This chart appeared in a Charles Schwab magazine in Summer, 2019.
This bubble chart does not print any data labels. The bubbles take our attention but the designer realizes that the actual values of the volatility are not intuitive numbers. The same is true of any standard deviation numbers. If you're told SD of a data series is 3, it doesn't tell you much by itself.
I first transformed this chart into the equivalent column chart:
Two problems surface on the axes.
For the time axis, the years are jumbled. Readers experience vertigo, as we try to figure out how to read the chart. Our expectation that time moves left to right is thwarted. This ordering also requires every single year label to be present.
For the vertical axis, I could have left out the numbers completely. They are not really meaningful. These represent the areas of the bubbles but only relative to how I measured them.

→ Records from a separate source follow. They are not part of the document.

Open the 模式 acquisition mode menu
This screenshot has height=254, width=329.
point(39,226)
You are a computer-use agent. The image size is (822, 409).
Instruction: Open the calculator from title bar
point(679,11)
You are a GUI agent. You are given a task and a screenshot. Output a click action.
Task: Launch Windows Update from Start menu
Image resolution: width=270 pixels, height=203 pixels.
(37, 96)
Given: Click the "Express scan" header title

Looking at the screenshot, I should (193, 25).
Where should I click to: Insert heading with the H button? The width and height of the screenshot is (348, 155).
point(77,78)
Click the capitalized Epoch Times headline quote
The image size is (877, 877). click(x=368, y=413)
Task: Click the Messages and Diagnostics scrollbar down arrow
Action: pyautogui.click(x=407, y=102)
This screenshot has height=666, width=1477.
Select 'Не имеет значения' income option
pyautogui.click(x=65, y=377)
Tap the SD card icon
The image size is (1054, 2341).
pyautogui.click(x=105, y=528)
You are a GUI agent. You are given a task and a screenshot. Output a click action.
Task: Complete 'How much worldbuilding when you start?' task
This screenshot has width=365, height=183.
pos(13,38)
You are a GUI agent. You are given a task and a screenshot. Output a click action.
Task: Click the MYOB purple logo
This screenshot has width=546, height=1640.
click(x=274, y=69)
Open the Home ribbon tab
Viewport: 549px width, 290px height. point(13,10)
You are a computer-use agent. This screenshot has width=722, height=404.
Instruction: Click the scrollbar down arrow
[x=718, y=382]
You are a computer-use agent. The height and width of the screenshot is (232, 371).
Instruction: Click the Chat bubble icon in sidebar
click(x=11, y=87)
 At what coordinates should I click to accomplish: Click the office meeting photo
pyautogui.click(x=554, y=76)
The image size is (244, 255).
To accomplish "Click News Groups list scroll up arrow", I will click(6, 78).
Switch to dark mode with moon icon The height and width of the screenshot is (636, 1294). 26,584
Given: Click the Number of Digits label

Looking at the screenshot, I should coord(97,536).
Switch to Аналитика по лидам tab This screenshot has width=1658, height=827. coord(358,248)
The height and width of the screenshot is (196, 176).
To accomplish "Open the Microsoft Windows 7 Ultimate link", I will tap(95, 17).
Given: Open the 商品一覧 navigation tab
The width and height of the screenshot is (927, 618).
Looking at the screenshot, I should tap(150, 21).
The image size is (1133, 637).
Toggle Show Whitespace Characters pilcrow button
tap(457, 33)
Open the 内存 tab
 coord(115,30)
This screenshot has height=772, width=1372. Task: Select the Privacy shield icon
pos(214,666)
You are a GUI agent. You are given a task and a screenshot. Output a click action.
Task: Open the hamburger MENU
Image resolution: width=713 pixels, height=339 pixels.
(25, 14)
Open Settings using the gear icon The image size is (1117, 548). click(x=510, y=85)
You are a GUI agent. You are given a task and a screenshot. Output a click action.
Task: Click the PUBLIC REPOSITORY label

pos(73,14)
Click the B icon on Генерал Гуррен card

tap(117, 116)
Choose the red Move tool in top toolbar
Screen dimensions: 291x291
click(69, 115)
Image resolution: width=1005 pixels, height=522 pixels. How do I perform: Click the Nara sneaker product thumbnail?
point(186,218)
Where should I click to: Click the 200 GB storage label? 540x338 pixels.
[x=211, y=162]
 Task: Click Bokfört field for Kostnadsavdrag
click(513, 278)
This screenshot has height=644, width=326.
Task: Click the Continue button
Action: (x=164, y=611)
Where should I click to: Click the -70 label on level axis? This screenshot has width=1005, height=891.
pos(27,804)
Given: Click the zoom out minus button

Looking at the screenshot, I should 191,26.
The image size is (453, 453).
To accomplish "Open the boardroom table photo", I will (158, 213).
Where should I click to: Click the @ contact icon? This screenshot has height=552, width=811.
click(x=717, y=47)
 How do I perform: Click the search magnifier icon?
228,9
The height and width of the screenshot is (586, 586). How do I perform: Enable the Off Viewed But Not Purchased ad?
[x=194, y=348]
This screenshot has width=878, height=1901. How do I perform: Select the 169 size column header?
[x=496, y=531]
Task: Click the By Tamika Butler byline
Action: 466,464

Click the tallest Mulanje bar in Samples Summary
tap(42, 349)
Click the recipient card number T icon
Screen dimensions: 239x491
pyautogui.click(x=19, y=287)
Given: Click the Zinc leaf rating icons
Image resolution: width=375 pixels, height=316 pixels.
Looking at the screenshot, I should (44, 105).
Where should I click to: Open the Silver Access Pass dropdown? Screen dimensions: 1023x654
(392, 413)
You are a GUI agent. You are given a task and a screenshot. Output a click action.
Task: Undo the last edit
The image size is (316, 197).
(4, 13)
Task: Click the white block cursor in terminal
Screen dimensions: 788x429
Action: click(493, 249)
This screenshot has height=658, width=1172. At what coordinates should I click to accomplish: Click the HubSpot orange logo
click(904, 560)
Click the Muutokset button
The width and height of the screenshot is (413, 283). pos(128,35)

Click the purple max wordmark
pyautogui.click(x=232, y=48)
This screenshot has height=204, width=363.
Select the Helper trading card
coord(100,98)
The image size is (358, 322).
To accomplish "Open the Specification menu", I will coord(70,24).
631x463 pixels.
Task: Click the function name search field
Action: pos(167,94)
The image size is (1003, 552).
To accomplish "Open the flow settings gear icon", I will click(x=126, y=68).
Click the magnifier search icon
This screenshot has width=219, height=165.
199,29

In the next version, I sorted time in the conventional manner. Following Tufte's classic advice, only the tops of the columns are plotted.
What you see is that this ordering is much easier to comprehend. Figuring out that 2018 is an average year in terms of volatility is not any harder than in the original. In fact, we can reproduce the order of the previous chart just by letting our eyes sweep top to bottom.
To make it even easier to read the vertical axis, I converted the numbers into an index, with the average volatility as 100 % (assigned to 0% on the chart) .
Now, you can see that 2018 is roughly at the average while 2008 is 400% above the average level. (How should we interpret this statement? That's a question I pose to my statistics students. It's not intuitive how one should interpret the statement that the standard deviation is 5 times higher.)